From the very beginning, we have received notes from people telling us how much the site had been an encouragement and comfort. What amazed me was that I had thought I was the only one going through these strains in relationships! Apparently, I was wrong! Not only was I not alone, but we received an overwhelming number of visitors who told us, “You have said exactly what I have been trying to say!” or “Now I know I am not alone!” One lady wrote, “Terrific insights and communicated clearly…my husband said it finally opened his eyes to what I had been trying to say all these years. Thanks.” Another even told us her husband got down on his knees and asked for her forgiveness after he read the booklet!
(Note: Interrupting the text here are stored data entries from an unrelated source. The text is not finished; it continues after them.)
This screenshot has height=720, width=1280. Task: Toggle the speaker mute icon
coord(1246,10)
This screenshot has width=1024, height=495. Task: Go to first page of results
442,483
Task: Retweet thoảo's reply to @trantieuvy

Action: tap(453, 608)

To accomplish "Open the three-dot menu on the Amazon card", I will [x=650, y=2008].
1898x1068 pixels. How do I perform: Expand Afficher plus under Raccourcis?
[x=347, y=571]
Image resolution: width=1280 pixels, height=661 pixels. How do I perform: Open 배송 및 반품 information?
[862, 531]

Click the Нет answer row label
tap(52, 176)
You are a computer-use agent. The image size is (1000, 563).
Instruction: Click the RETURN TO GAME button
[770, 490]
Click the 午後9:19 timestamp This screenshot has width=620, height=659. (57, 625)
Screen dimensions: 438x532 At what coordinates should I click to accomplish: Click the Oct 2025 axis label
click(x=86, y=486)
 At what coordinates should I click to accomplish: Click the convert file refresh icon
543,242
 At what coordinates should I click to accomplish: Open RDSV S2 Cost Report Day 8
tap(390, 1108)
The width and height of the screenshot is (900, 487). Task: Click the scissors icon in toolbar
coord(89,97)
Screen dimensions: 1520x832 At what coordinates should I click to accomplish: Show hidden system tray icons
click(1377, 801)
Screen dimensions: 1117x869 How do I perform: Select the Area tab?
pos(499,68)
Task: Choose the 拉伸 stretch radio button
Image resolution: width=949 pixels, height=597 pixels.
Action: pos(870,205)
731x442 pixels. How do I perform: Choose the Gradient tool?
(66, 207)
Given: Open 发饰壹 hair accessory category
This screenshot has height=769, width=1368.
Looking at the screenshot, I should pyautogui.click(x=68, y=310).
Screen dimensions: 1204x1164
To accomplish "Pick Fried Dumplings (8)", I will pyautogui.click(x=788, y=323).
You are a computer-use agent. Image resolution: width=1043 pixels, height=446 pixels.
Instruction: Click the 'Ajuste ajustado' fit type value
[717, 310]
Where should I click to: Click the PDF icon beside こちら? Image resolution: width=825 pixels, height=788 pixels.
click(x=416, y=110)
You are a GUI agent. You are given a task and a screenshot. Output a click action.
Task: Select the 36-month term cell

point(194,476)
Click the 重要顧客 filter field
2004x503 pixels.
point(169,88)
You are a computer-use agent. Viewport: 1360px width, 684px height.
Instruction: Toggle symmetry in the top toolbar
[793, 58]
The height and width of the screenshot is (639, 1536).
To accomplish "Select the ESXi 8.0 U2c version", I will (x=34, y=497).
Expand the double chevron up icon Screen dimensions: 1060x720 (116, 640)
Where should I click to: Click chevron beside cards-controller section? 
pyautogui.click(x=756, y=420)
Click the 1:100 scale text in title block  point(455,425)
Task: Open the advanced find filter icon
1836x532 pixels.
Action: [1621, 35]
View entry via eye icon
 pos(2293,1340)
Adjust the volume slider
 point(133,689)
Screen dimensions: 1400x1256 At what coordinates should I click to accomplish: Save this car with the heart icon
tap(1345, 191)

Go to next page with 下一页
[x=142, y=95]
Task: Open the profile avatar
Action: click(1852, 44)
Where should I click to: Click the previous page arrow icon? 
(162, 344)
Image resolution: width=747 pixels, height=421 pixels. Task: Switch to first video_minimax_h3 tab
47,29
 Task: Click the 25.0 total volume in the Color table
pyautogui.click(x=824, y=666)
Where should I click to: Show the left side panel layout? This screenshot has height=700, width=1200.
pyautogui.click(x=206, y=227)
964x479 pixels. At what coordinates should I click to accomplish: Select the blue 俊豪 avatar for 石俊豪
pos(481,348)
Wayne has taken his compassion for his wife and has reached out to all of those living with illness and pain. He has not only loved me, but has loved so many as he has gone way beyond the call of a husband to become an advocate for all who live with these conditions. Wayne became the founder and president of The Invisible Disabilities Advocate (www.MyIDA.org), which is a non-profit organization. He has been a guest on several radio programs and reaches out to the community with seminars. He even compiled some writing from my journal, edited it and had it printed into a booklet, which is made available through IDA. By word of mouth, the website have become a worldwide outreach, as it now gets over 150,000 hits a month.
We want to continue to be a voice for those living with illness and pain, for we are driven by our passion to send a message to the world. We want everyone to see the determination and fortitude in those living with debilitating conditions. We long to stand on the mountain top to shout to them, “What courage! What strength! What perseverance! We commend you! You could give up! But you rise to fight! You are heroes!” We want to let everyone know that even though our mountains may seem overwhelming, we are still climbing!
In September 2005, I was presented with the Hal O’Leary Inspiration Award at a dinner hosted by the Colorado Rockies on Coors Field. This award is given to “individuals making a significant difference in the disabled community.” I feel this award gives reason to all my losses and pain, as it recognized those living with invisible disabilities.
Although I continue to mourn the loss of my career and even the inability to do those things everyone else complains about (like cooking, shopping and cleaning), I want to thank my husband. I may no longer be dancing and singing in front of a beloved audience, but Wayne’s compassion for this hurting community has created a platform for my thoughts to complete a greater purpose: Being a voice for those living with invisible disabilities.
Without Wayne, there would still be so many lost without the words to verbalize to their loved ones what they are going through and need. Without him, so many relationships would still be broken. Without his countless hours of efforts, there would be no way my thoughts would ever reach out beyond my little journal. He is truly – The Wind Beneath My Wings.